*** Opening Recorded information ***

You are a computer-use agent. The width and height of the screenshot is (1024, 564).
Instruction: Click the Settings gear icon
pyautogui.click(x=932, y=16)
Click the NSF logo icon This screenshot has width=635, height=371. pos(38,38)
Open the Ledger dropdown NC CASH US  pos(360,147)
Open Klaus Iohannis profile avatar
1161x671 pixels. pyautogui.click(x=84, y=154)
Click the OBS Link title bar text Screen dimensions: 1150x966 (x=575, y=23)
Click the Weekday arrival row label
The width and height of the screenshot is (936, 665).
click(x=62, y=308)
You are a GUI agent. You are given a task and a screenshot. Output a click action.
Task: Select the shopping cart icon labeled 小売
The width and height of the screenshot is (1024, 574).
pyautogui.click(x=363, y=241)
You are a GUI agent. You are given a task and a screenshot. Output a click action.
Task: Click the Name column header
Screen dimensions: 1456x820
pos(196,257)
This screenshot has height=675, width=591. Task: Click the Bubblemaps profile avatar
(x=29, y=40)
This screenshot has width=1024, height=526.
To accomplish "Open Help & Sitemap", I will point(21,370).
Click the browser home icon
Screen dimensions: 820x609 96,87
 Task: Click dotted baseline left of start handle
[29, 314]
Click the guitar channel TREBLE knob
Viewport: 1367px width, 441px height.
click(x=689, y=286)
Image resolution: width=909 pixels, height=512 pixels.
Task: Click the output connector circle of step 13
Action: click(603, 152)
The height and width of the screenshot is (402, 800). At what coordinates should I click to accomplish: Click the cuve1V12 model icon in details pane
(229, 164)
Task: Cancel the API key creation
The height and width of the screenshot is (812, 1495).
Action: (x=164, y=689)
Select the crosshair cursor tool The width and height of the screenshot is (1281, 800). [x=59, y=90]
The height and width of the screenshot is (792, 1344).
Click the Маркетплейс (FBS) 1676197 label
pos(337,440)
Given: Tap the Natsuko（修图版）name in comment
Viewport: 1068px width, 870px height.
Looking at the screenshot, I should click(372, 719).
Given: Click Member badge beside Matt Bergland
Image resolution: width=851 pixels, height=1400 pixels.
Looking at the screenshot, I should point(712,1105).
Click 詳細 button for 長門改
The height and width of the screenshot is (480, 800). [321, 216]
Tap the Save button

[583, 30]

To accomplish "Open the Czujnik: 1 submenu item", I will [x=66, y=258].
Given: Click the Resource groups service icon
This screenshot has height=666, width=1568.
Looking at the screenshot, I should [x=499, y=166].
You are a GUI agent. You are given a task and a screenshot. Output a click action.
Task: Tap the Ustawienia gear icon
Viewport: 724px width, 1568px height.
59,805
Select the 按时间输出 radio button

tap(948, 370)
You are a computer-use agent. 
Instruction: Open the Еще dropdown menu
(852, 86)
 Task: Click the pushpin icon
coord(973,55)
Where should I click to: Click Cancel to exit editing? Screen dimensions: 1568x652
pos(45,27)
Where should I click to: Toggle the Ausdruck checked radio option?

*** Closing Recorded information ***

#### [What the task requires]
Please filter the entries for the word "will" and copy the lines that have it.

#### [Task result]
To accomplish "Open Help & Sitemap", I will point(21,370).
To accomplish "Open the Czujnik: 1 submenu item", I will [x=66, y=258].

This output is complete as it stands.